** begin INFORMATION SUPPLIED **

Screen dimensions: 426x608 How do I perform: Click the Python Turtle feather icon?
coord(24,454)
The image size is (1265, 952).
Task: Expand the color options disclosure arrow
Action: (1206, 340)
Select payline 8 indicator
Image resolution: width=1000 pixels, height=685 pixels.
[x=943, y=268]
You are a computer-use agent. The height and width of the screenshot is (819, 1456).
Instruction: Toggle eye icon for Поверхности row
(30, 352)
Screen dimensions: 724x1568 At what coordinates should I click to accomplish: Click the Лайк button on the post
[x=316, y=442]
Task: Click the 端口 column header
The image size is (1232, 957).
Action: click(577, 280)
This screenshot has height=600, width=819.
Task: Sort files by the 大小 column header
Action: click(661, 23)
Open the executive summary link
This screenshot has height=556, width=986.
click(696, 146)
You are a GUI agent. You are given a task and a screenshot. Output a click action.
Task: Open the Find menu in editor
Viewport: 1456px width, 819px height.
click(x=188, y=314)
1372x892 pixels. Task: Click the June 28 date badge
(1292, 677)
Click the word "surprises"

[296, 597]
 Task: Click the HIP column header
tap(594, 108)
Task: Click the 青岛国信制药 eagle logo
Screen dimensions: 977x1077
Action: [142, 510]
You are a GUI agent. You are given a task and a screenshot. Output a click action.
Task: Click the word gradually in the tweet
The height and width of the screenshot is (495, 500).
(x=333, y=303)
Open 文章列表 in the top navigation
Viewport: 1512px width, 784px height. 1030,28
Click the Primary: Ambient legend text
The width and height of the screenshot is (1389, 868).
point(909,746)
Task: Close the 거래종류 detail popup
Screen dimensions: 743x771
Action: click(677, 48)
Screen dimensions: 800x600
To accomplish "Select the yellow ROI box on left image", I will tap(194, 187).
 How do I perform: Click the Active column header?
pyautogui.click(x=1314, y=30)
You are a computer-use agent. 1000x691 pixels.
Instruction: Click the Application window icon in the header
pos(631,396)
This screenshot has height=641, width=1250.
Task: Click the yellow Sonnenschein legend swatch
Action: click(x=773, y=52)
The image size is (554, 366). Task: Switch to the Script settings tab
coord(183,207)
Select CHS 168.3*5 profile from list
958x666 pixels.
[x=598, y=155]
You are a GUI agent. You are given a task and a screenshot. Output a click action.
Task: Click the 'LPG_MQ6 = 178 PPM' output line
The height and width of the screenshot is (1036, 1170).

** end INFORMATION SUPPLIED **

* _TASK PROMPT_:
Rewrite the entries above, starting with the line containing "Task: Click the 青岛国信制药 eagle logo" and going on through the line containing "(x=333, y=303)", as a JSON list of strings with one string per line. Leave out any blank lines.

* _THE REPLY_:
[
  "Task: Click the 青岛国信制药 eagle logo",
  "Screen dimensions: 977x1077",
  "Action: [142, 510]",
  "You are a GUI agent. You are given a task and a screenshot. Output a click action.",
  "Task: Click the word gradually in the tweet",
  "The height and width of the screenshot is (495, 500).",
  "(x=333, y=303)"
]